Every day we woke up thinking, what’s going to happen today?
We needed to find hope.
In order to find that hope, I really dug deep and I had this big epiphany one day.
For Every One Negative, You Need Five Positives
That research is by Gottman and it relates to marriages and positive interactions with couples, but it works with children, too.
For every one one negative, you need five positives.
Think about that if you have an angry child
- melting down
- screaming at you
- refusing to go to school
- refusing to do homework
- refusing to eat
- hiding behind you
- crying at your leg.
There’s so many negative interactions that you guys are having that it seems almost impossible to build up those positives.
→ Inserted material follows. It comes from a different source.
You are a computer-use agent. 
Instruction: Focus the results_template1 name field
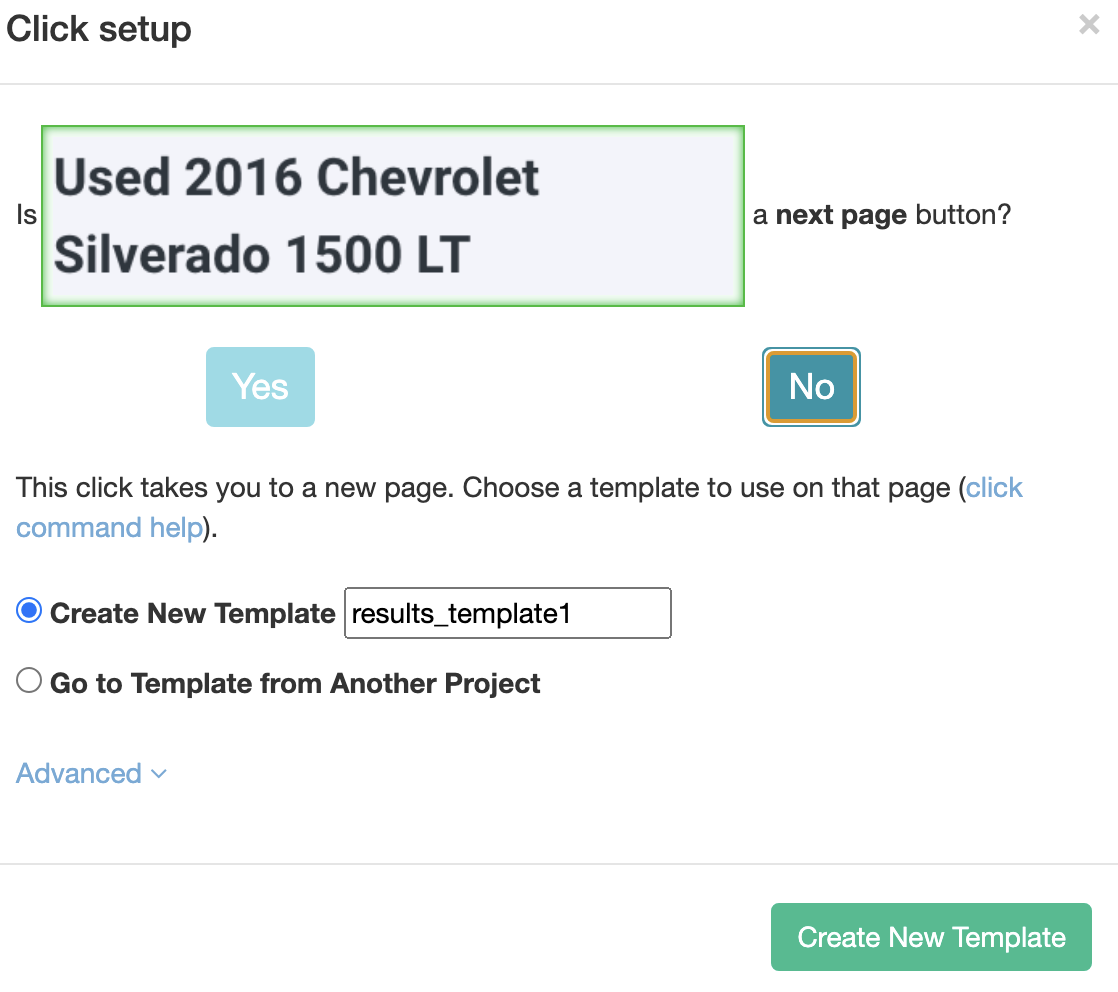click(508, 613)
I decided to try something to get through rough days
So, I did what all science-nerds like me do. I experimented.
I decided to change my mindset.
Instead of seeing every single day as another rough day, I had to decide that I was going to have hope.
I had hope that today was going to be that day. Today would be the day that was going to be better.
It didn’t have to be wonderful. It didn’t have to be perfect. It just needed to be better than yesterday, just a little bit.
To make sure that I was paying attention to those little, tiny tweaks, I started paying attention to the positives.
Just one positive at a time.
It didn’t have to be something gigantic. It could be my son looked at me and smiled, or hugged me, or we went and had ice cream.
One tiny thing that was a positive interaction between the two of us.
The very first thing my husband and I had to do was change our mindset.
I’ll be honest. It was a little harder to change my husband’s mindset because he was stuck in the same place my son was.
Make Noticing the Positives a Daily Habit
I came up with a way to help them connect, and I made it a part of our homeschool curriculum, actually.
Every morning, my son could not go on to the next thing in the morning until he was able to reflect on one positive thing that happened the day before.
Any positive interaction that he had with my husband that he initiated, and then one thing that my husband initiated towards him.
He would go to my husband and say, “Hey, papa. Can you remember one thing about yesterday?”
It could have been a terrible day.
But, if they could remember just one positive interaction, it helped us get through those rough days.
We started keeping a journal of those teeny, tiny, little things and celebrating the small success.
We stopped blaming anxiety and worry.
We started embracing the anxiety and worry that was in our house and knowing that it caused us to explore and find that one thing got us through everyday.
After using this one simple tweak to get through rough days for a month, I have to tell you it just started naturally happening.
My mindset, my husband’s mindset, my son’s mindset, our attitudes, our behaviors… They all started shifting to be more positive.
We were so much more open to being able to help each other to use the calming strategies.
If you can just do that one thing, if you can just find one positive interaction from the day before, something to latch onto, then that one thing will get you through your rough day.
It really helped with those negative thoughts that were hiding behind everything else.
When you are having those really bad days and you just feel like there’s no end, there’s no getting out of this, there’s no changing your situation… You can go back and read these teeny, tiny, little things that have been positive everyday for the last month.
Making this one simple tweak to get through rough days is a huge part of what saved my family during our chaos last year, and I know it will help your family get through rough days as well.